_TASK TO CARRY OUT_
Each entry is to be given again word for word; images are dropped.

── EXERCISE INPUT

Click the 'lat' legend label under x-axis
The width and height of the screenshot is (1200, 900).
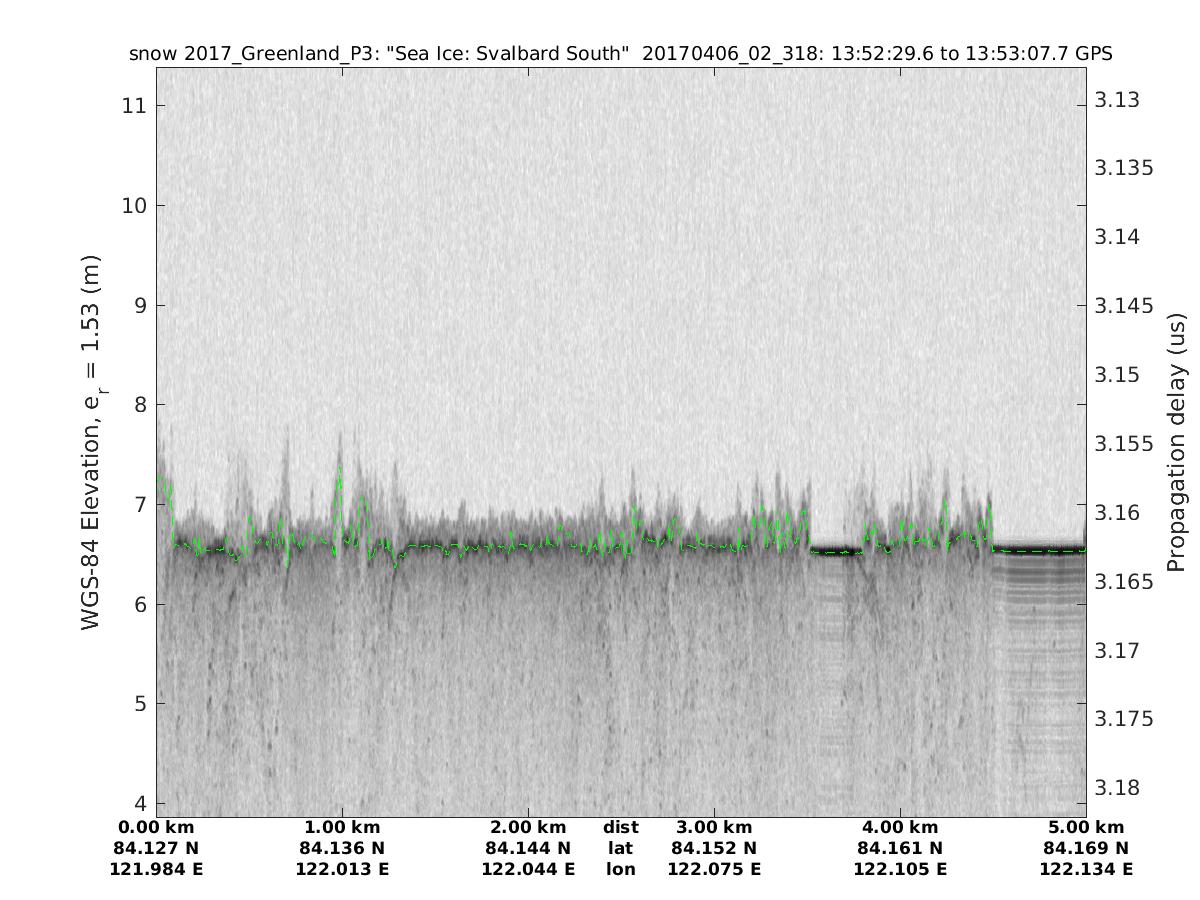point(621,849)
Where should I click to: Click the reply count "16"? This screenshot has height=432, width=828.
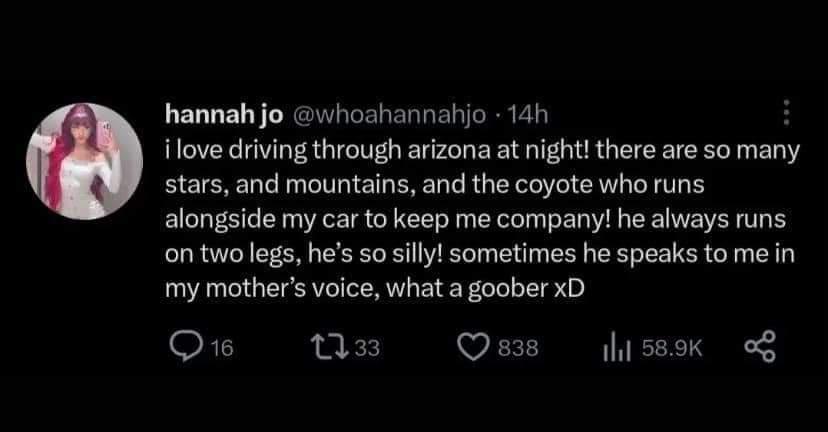pyautogui.click(x=222, y=347)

────

_SOLUTION TO THE PROBLEM_
Click the 'lat' legend label under x-axis
The width and height of the screenshot is (1200, 900).
point(621,849)
Where should I click to: Click the reply count "16"? This screenshot has height=432, width=828.
pyautogui.click(x=222, y=347)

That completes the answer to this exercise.